(Source information Opens)

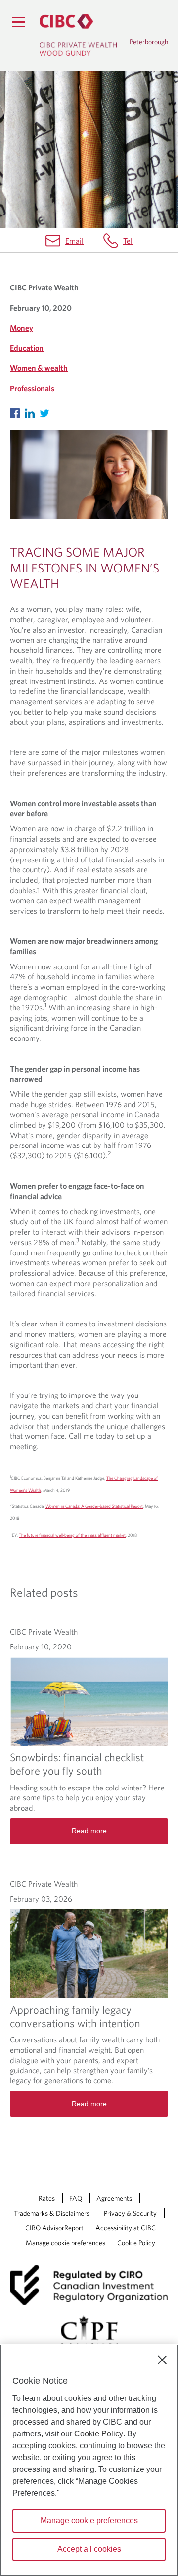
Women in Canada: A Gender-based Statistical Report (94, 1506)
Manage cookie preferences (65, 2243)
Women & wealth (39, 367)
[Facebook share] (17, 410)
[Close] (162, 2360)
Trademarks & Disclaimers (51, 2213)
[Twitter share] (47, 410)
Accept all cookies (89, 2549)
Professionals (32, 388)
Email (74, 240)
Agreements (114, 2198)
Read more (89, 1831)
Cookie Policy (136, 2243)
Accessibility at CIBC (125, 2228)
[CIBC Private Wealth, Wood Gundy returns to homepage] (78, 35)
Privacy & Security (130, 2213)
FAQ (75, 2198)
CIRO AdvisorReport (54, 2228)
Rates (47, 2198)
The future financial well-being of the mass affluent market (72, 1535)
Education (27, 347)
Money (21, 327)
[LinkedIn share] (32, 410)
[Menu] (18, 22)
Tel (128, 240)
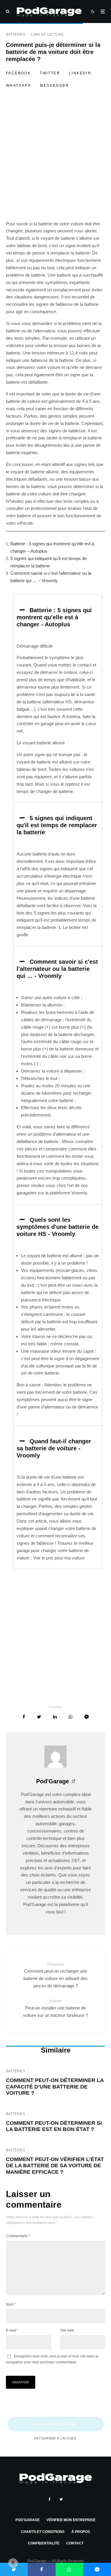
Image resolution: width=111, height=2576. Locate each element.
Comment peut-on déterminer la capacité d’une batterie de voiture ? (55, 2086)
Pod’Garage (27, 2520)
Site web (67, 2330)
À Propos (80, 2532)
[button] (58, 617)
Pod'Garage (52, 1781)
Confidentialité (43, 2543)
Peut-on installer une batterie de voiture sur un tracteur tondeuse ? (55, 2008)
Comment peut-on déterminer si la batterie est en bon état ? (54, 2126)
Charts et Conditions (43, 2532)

(Source information Closes)
(Source information Opens)

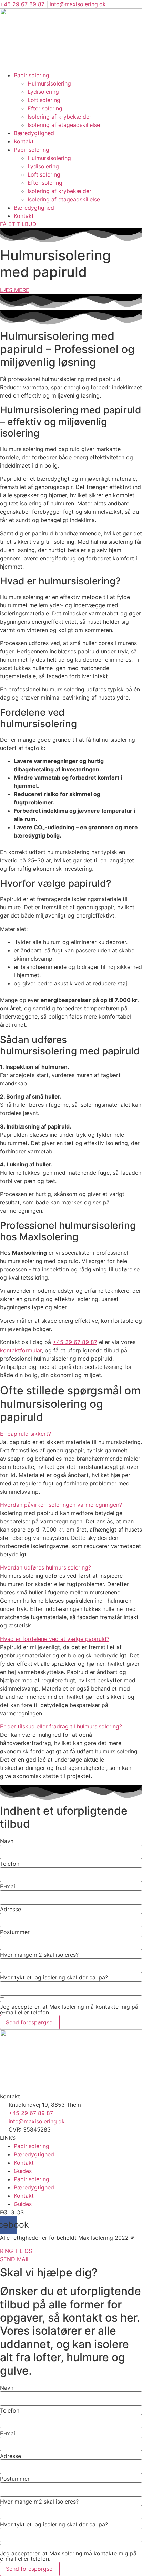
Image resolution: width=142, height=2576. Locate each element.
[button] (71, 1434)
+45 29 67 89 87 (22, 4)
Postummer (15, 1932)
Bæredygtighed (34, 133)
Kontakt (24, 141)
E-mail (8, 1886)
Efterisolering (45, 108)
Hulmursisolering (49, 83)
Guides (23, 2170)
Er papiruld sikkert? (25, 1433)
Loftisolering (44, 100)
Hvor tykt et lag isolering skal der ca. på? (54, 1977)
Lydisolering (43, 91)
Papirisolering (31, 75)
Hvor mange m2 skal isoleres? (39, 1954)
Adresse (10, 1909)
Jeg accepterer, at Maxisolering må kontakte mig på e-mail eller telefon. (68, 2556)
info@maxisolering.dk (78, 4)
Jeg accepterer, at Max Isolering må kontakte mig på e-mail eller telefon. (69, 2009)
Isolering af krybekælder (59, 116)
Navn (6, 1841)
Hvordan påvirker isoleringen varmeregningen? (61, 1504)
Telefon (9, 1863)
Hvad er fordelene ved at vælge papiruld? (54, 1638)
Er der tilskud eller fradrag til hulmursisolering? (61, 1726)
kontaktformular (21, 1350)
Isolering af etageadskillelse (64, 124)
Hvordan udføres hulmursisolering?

(Source information Closes)

Aim of the task — All lines above from the one with "Women in Canada: A" to the one with "CIRO AdvisorReport (54, 2228)", inclusive, should be copied exactly, and no other lines.

Output for this task —
Women in Canada: A Gender-based Statistical Report (94, 1506)
Manage cookie preferences (65, 2243)
Women & wealth (39, 367)
[Facebook share] (17, 410)
[Close] (162, 2360)
Trademarks & Disclaimers (51, 2213)
[Twitter share] (47, 410)
Accept all cookies (89, 2549)
Professionals (32, 388)
Email (74, 240)
Agreements (114, 2198)
Read more (89, 1831)
Cookie Policy (136, 2243)
Accessibility at CIBC (125, 2228)
[CIBC Private Wealth, Wood Gundy returns to homepage] (78, 35)
Privacy & Security (130, 2213)
FAQ (75, 2198)
CIRO AdvisorReport (54, 2228)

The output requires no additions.